(Collected data entries)

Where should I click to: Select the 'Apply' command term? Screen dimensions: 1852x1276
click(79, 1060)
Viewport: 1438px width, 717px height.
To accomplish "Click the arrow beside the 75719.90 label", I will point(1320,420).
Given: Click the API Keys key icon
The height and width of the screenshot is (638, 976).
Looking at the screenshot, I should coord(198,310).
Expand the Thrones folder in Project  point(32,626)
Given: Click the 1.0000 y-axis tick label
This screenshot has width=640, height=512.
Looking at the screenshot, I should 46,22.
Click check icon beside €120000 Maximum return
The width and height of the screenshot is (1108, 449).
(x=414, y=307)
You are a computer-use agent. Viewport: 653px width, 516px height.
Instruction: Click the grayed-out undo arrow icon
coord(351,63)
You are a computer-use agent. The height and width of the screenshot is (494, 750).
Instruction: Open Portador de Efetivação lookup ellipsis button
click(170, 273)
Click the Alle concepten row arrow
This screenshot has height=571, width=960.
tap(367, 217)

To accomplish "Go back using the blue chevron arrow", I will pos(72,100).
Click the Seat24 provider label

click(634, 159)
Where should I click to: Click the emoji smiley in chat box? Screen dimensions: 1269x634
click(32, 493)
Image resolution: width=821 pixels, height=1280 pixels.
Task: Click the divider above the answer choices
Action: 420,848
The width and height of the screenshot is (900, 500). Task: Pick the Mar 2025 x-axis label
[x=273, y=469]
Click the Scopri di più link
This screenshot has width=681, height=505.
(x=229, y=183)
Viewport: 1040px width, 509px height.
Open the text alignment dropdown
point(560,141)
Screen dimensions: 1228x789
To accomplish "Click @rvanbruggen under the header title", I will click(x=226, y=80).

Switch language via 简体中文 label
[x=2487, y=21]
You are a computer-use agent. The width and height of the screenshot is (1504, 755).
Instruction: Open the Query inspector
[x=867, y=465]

**What to work on:** Lines before the one containing "You are a computer-use agent. The width" are left out. Repeat that line and all lines after it in the records above exactly.

**Exercise output:**
You are a computer-use agent. The width and height of the screenshot is (1504, 755).
Instruction: Open the Query inspector
[x=867, y=465]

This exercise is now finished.